Spatial–temporal feature fusion for intelligent foreknowledge of robotic machining errors

Abstract

In recent years, robotic machining has been widely noticed, especially in the manufacturing of large and complex parts, where large workspaces and flexible movements give it an even greater advantage. However, significant intrinsic errors, compliance errors due to weak stiffness of the joints, and spatially dependent nonlinear properties lead to significant challenges in high-precision machining. In this case, the dynamically changing contact area during the material removal process triggers a time-varying cutting force, which in combination with the characteristics of the robot body leads to a typical spatial–temporal coupling process that maps the error onto the workpiece. To address this process, an intelligent foreknowledge method for robot machining error with spatial–temporal feature coupling is proposed by considering the robot ontology error and the machining process.

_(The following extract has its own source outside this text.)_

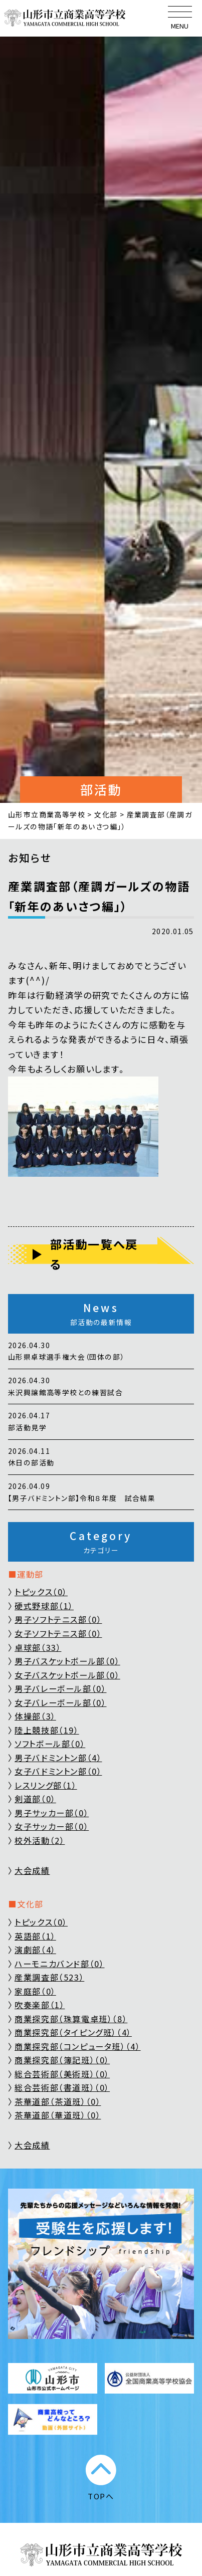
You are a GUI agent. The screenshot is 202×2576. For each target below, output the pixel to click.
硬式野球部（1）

The proposed method carries out joint extraction of robot-related structured features and time-related serialized features and feature-level fusion mapping, respectively, and thus achieves accurate prediction of part machining errors. The proposed method is experimentally validated on eight inner wall workpieces of a cabin segment. Overall, the model achieved an optimal 0.026 mm RMSE on three test sub-workpieces. The ability of the proposed method to accurately extract spatial–temporal features and accurately predict machining errors is also verified through ablation experiments, parameter influence analysis experiments, and intermediate feature analysis. The proposed method takes data-driven as the core idea and spatial–temporal feature extraction as the dual perspective to achieve accurate prediction of robot machining error. It is of great significance for prediction-based accuracy compensation.